Except for three periods, federal prison expansion has been constant. These three exceptions are like beacons illuminating the values of our government. During the first three decades of life, the Bureau’s prison population grew by 55 percent. But between 1941 and 1945, the population declined by 23 percent. The Attorney General who had described prisoners as dangerous and increasingly violent in 1940, found them to be “patriotic and eager to serve their country” in 1941. The prison population declined by 4,659 during those years, enough people to fill ten prisons. But, by 1946, when unemployment rates again rose and the country no longer needed “patriotic” soldiers, the prison population again increased by more than 20 percent in the year and a half following the War. During the Korean War, the population declined by more than 1,000 prisoners, only to rise again after the troops came home. Between the end of the Korean War and 1963, federal prisoners increased by 33 percent. But beginning in 1964, with the massive escalation in Vietnam the prison population again declined.

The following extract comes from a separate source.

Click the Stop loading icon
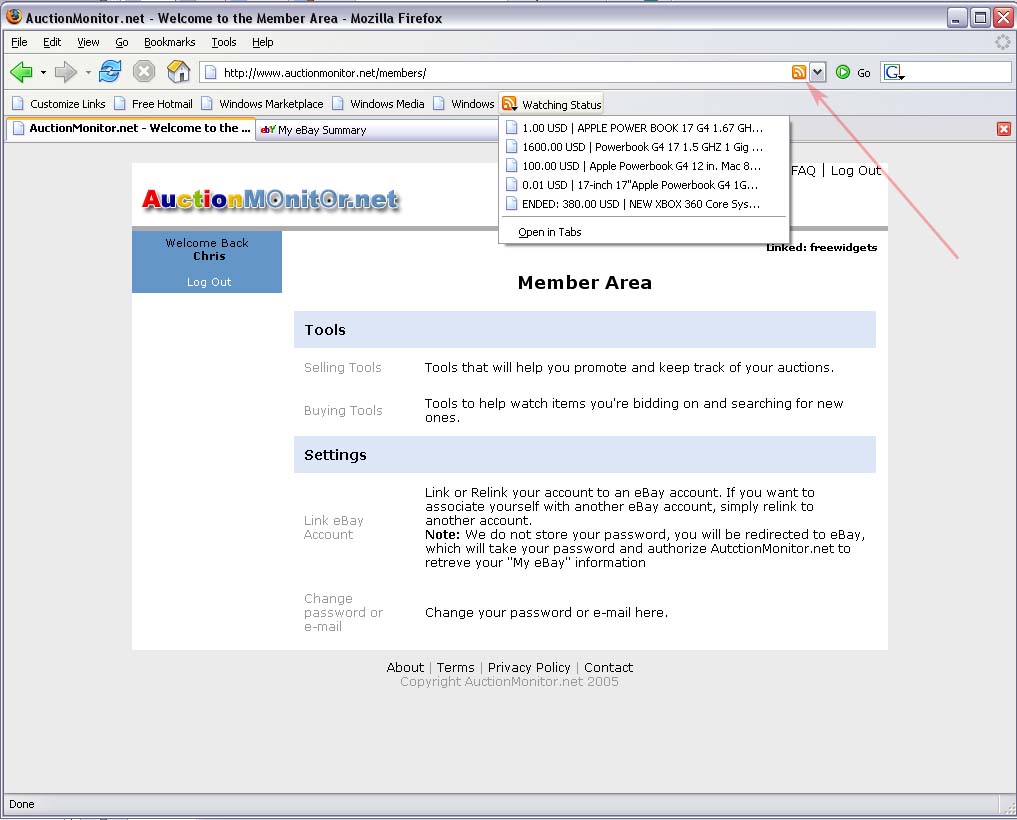coord(144,72)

By 1968, it had shrunk by 4,800. The Tet offensive in 1968 signalled not only our eventual defeat in Vietnam, but the beginning of the biggest boom in prison construction in our history. Reduced to 19,815 prisoners in 1968, the Federal Bureau of Prisons is today responsible for 33,029 people, an increase of 67 percent in 10 years. 

“There is to one who surveys the history of prisons over 150 years,” wrote Wayne Morse in a 1940 report for the Attorney General, “considerable significance in the persistence and elusiveness of the custodial-punitive characteristic of imprisonment. Attempts have been made to develop prisons as agencies of moral instruction, as great educational institutions, and finally as great industrial centers; and in each instance the attempt has failed. After all is said and done, imprisonment remains a custodial and punitive agency.” 

As long as we keep searching for the "right philosophy,” there is no reason to hope that this assessment will change. The plain truth is that as long as we have prison cells we will fill them and as long as we fill them we will create more prison cells. Until we, individually and collectively, demand an end to the barbarity of imprisonment, we can expect only the barbarity of war to have any effect on reducing a prison population that already exceeds the per capita population of any industrial nation except South Africa. 

 

 

[*]Ironically, among the few organized groups in this country who have begun to challenge the very concept of imprisonment are the Unitarians and the Quakers, whose experiment has molded our thinking on the subject for 200 years.

The Reformatory notion of saving our youth has remained an influence to the present day. Thus, in 1978, defending the choice of the site of the Winter Olympic Village at Lake Placid, New York, for our newest youth prison, the editor of a small newspaper could write: “We cannot see the disadvantage to placing confused, rebellious, wayward young men in this environment. Perhaps here, if anywhere, they will be able to find some healing for the wounds that city life has inflicted upon them.”